__AIM OF THE EXERCISE__
Entries follow. Give back exactly the lines starting at the one containing "The height and" and ending at the one containing "Open the All", and no other lines.

LISTED RECORDS START

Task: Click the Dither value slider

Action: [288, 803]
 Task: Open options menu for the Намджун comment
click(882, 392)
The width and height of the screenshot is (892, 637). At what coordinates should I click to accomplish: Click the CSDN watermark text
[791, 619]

LISTED RECORDS END
LISTED RECORDS START

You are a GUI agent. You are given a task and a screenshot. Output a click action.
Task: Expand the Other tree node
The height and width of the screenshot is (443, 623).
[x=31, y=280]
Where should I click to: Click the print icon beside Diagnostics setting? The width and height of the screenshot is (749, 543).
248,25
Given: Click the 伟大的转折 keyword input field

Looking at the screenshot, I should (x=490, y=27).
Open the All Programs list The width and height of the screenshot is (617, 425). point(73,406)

LISTED RECORDS END

__WRITTEN ANSWER__
The height and width of the screenshot is (443, 623).
[x=31, y=280]
Where should I click to: Click the print icon beside Diagnostics setting? The width and height of the screenshot is (749, 543).
248,25
Given: Click the 伟大的转折 keyword input field

Looking at the screenshot, I should (x=490, y=27).
Open the All Programs list The width and height of the screenshot is (617, 425). point(73,406)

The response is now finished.